We’ve heard meth can make you squirrely, but this is ridiculous

APB Team Published August 7, 2019 @ 2:15 am PDT

iStock.com/claudio.arnese

Meth, drug paraphernalia, body armor and a squirrel: That’s what Limestone County, Alabama, Sheriff’s Office narcotics investigators found when they executed a search warrant on a local home. And it wasn’t just any squirrel. “Prior to the search warrant, investigators were informed that Mickey Paulk kept an ‘attack squirrel’ inside his apartment, and that Paulk fed the squirrel meth to keep it aggressive,” the agency said in a statement.

After an animal control deputy took the caged beast into custody without incident, they contacted the Alabama Game and Fish Division of the Department of Conservation, which confirmed that it’s illegal to possess a pet squirrel and recommended freeing it. With “no safe way to test the squirrel for meth” (a motto that should be emblazoned on a new state seal, Alabamans joked on Twitter), the department released it back into nature nearby. “It ran into the woods and did not attack the deputies who released it,” a Facebook update said.

Not surprisingly, the drug-fueled attack-squirrel story made national headlines overnight, but the plot only thickened after that. Paulk hadn’t been home when the search warrant was executed, so law enforcement launched a manhunt — and because this is how we do things in 2019, the suspect wanted on drugs and weapons charges took to Facebook to defend his squirrel. In a posted video that showed him cuddling the rodent, Paulk claimed that he had returned to the home (where he denied living) after the raid, “pulled up and whistled,” and the squirrel scampered down from a tree and hopped onto his shoulder.

In the video and a subsequent phone interview with the Associated Press, Paulk said he’d had the squirrel, dubbed “Deez Nutz,” since it fell from a tree when it was hours old. After bottle-feeding it, litter-box training it and raising it “like it was my own,” he was outraged that the domesticated animal had been left to fend for itself in the wild. He clarified semi-reassuringly, “He is an asshole. He’s a mean motherf—er, no doubt. But he’s not a trained attack squirrel, and he’s not on meth, I’m pretty sure. Better not find out he’s on meth, anyway. I don’t think he likes that s—.”

Paulk, who also claimed the charges against him were “just as bogus as the squirrel doing meth,” said he was working with an attorney and planned to turn himself in to authorities once he had tied up “some loose ends,” including getting the squirrel to a temporary home. Officials, however, were skeptical. Limestone Sheriff’s Office spokesman Stephen Young confirmed to AP that it was indeed Paulk in the video, but stressed that there was no way to be sure the squirrel was the same one deputies had seized and released.

“We don’t know if he might even have two squirrels,” he said. “It would just be speculation.”

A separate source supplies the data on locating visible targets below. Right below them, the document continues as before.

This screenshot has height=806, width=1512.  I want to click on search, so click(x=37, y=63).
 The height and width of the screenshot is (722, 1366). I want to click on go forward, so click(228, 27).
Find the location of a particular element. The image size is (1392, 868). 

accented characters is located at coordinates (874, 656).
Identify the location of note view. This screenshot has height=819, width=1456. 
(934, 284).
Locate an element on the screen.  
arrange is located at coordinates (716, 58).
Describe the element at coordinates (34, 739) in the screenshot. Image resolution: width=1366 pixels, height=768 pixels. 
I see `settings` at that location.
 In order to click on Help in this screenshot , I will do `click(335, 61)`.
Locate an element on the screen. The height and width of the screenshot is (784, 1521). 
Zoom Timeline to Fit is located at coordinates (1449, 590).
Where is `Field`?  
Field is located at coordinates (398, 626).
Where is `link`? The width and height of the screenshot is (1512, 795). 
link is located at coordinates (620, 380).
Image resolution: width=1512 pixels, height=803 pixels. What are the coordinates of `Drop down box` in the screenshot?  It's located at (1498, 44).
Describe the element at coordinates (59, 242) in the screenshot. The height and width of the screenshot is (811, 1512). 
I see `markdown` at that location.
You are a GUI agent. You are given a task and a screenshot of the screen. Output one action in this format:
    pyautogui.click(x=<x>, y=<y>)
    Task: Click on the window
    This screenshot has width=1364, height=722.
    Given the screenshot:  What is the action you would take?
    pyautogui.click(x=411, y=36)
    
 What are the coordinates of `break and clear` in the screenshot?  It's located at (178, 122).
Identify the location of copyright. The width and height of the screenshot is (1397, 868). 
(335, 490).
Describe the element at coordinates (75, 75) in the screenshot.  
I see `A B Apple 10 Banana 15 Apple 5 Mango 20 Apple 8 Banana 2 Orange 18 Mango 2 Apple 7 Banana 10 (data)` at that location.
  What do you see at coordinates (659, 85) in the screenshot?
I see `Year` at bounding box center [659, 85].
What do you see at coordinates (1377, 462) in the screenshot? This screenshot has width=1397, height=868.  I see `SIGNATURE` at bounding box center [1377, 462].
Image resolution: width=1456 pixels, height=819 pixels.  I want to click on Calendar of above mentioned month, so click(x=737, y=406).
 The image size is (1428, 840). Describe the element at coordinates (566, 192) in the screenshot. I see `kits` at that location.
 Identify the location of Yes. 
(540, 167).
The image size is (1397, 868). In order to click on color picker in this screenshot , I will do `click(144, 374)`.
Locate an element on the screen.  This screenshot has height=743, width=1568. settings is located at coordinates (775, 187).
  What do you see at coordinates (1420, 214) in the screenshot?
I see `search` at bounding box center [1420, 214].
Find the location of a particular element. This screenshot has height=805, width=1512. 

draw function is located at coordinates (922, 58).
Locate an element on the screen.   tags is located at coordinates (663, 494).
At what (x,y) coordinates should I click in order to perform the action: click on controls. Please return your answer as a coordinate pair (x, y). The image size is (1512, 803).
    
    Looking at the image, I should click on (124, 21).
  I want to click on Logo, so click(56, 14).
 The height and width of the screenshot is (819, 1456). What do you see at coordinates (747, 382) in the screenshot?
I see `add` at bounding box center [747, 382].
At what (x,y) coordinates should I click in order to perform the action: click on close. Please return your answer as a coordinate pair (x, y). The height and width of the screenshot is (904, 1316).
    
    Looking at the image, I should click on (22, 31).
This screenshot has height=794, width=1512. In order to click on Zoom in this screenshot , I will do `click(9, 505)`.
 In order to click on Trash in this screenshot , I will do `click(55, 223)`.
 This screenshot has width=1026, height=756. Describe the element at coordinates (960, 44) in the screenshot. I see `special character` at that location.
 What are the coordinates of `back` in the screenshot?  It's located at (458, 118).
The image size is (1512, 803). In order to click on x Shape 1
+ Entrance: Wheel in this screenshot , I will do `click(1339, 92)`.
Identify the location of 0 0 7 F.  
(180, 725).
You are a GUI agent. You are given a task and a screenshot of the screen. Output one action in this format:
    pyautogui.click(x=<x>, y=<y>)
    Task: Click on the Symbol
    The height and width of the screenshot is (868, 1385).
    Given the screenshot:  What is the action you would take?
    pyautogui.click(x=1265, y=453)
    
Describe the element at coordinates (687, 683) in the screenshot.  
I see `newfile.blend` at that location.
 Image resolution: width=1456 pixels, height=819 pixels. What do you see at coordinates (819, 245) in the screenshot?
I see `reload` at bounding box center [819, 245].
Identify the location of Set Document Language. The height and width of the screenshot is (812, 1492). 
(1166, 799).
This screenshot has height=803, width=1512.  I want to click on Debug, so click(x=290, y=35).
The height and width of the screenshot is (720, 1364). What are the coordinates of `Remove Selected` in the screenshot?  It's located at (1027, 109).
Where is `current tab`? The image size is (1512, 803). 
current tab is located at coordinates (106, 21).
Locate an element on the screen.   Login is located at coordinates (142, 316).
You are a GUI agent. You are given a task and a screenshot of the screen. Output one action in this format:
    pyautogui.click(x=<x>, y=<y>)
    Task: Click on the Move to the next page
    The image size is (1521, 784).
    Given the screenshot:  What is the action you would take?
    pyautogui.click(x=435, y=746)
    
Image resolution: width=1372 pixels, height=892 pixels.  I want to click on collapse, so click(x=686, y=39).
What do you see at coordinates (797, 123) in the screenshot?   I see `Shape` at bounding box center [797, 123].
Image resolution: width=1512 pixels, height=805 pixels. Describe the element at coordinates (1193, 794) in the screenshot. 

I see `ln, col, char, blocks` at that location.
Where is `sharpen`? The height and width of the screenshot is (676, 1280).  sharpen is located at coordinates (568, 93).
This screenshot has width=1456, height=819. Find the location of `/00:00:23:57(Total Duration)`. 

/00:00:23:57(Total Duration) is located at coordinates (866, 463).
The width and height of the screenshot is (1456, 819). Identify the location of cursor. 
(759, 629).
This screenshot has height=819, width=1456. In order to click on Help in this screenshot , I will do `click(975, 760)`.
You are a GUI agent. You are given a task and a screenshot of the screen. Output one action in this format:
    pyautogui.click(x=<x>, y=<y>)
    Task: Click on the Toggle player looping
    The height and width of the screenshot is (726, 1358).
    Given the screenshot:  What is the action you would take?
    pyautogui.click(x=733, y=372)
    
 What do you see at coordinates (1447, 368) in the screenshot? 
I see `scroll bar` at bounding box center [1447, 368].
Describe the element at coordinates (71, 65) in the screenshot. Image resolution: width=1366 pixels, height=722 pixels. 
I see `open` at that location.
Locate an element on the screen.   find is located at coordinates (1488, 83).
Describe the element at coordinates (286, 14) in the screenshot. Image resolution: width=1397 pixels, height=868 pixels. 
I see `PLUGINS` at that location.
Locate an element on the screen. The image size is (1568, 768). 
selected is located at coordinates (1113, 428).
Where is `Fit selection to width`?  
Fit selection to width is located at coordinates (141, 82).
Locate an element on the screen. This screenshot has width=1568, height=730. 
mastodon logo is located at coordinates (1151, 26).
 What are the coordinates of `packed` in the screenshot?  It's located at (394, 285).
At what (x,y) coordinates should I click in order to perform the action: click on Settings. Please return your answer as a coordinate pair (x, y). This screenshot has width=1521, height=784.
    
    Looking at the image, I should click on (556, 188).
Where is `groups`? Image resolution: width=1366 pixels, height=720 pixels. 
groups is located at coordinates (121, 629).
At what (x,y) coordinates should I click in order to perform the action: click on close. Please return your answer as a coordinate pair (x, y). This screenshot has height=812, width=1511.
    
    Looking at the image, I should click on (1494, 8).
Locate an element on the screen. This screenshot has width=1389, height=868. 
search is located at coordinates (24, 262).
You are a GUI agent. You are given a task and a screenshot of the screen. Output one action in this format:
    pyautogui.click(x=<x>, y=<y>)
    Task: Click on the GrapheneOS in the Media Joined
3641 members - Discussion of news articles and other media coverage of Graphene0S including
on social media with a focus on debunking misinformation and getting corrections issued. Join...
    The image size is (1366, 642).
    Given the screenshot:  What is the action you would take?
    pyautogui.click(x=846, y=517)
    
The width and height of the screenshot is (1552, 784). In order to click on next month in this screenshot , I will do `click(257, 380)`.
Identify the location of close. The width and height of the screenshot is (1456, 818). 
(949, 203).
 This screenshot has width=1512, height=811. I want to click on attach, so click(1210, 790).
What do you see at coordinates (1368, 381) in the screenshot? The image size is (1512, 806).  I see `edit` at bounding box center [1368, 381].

Regardless, after a two-week search, law enforcement found Paulk holed up in a hotel and arrested him after he attempted to flee on a stolen motorcycle, which he crashed into an investigator’s vehicle after a brief pursuit. He faces charges including receiving stolen property, attempting to elude, criminal mischief and felon in possession of a pistol, possession of a controlled substance, possession of drug paraphernalia … and illegal possession of wildlife.

Deez Nutz apparently remains unaccounted for.

As seen in the August 2019 issue of American Police Beat magazine.